Studio album by Melba Montgomery
- Released: March 1978
- Recorded: September 1976
- Studio: Jack Clement Recording (Nashville, Tennessee)
- Genre: Country
- Label: United Artists
- Producer: Larry Butler; Pete Drake;

Melba Montgomery chronology
| The Greatest Gift of All (1975) | Melba Montgomery (1978) | I Still Care (1982) |

Singles from Melba Montgomery
- "Never Ending Love Affair" Released: June 1977; "Before the Pain Comes" Released: August 1977; "Angel of the Morning" Released: November 1977; "Leavin' Me in Your Mind" Released: February 1978;

= Melba Montgomery (1978 album) =

Melba Montgomery is a eponymous studio album by American country artist, Melba Montgomery. It was released in March 1978 via United Artists Records and was the twenty second studio disc of her career. The album featured a total of ten tracks, four of which were originally released as singles. Its most commercially-successful was a cover of "Angel of the Morning". The song reached both the American and Canadian country charts in 1978.

**Extracted data**.
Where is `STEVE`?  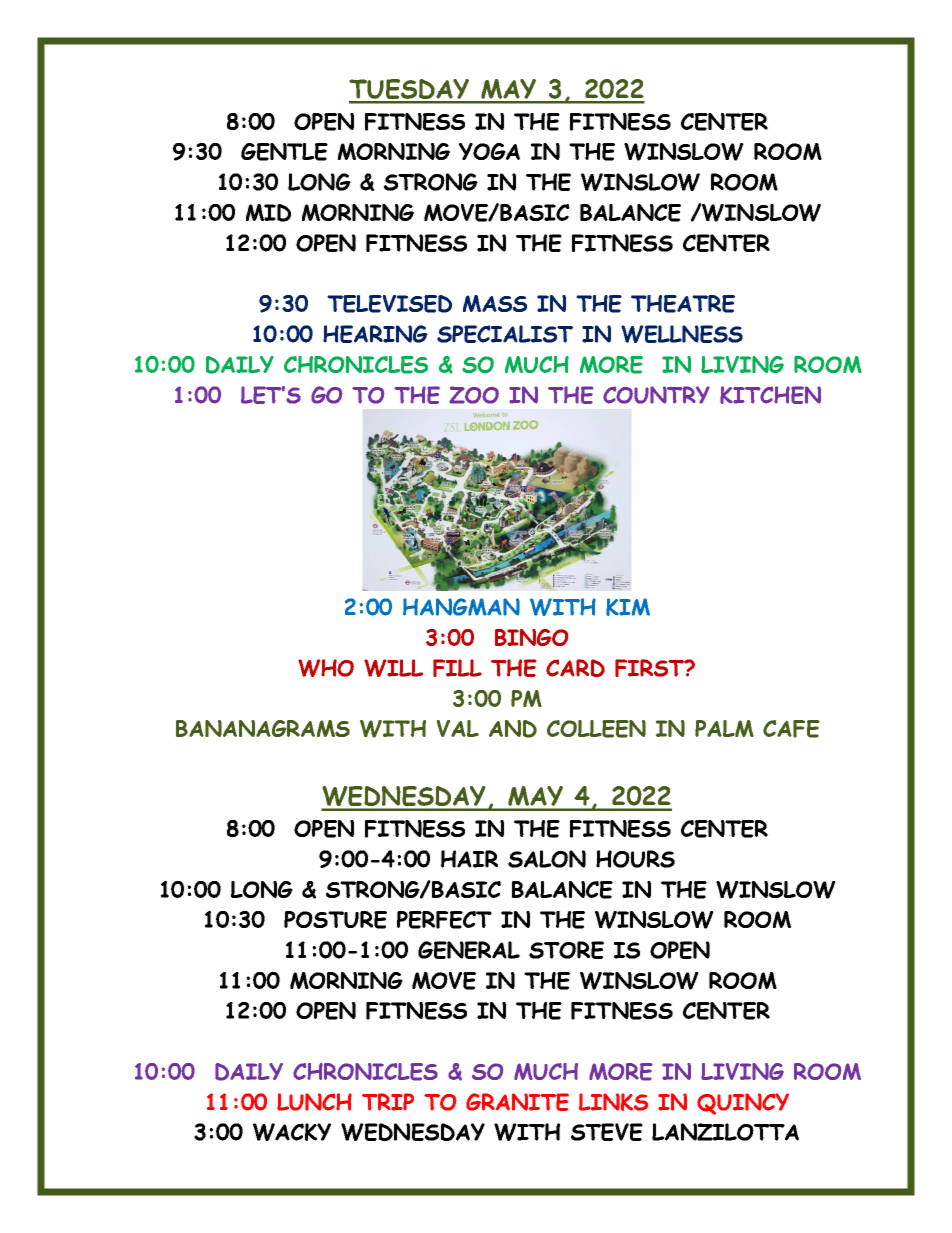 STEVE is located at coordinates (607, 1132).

...

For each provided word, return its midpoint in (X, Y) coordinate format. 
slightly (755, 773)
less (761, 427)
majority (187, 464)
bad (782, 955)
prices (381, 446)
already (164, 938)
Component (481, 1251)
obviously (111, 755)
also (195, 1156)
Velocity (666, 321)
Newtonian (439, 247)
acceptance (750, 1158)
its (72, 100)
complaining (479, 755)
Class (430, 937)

--

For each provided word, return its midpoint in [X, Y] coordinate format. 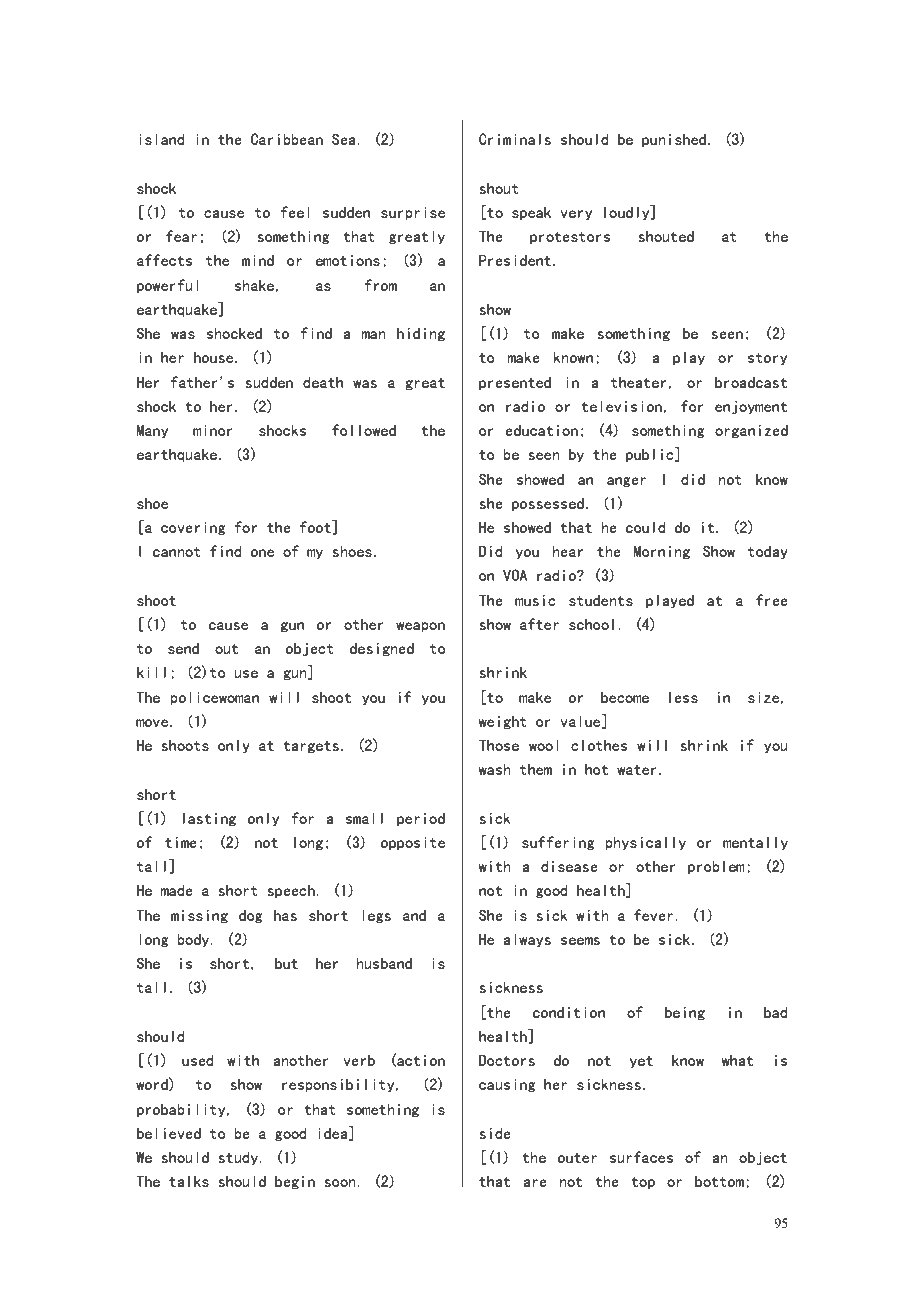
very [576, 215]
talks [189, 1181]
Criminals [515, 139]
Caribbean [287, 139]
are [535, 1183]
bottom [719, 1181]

**To do**.
(a) According to the album text, which song was the album's most commercially successful?
(b) Repeat the part of the album text starting with "Melba Montgomery is" and going on through "charts in 1978.", word for word.

**Results**.
(a) A cover of "Angel of the Morning"

(b)
Melba Montgomery is a eponymous studio album by American country artist, Melba Montgomery. It was released in March 1978 via United Artists Records and was the twenty second studio disc of her career. The album featured a total of ten tracks, four of which were originally released as singles. Its most commercially-successful was a cover of "Angel of the Morning". The song reached both the American and Canadian country charts in 1978.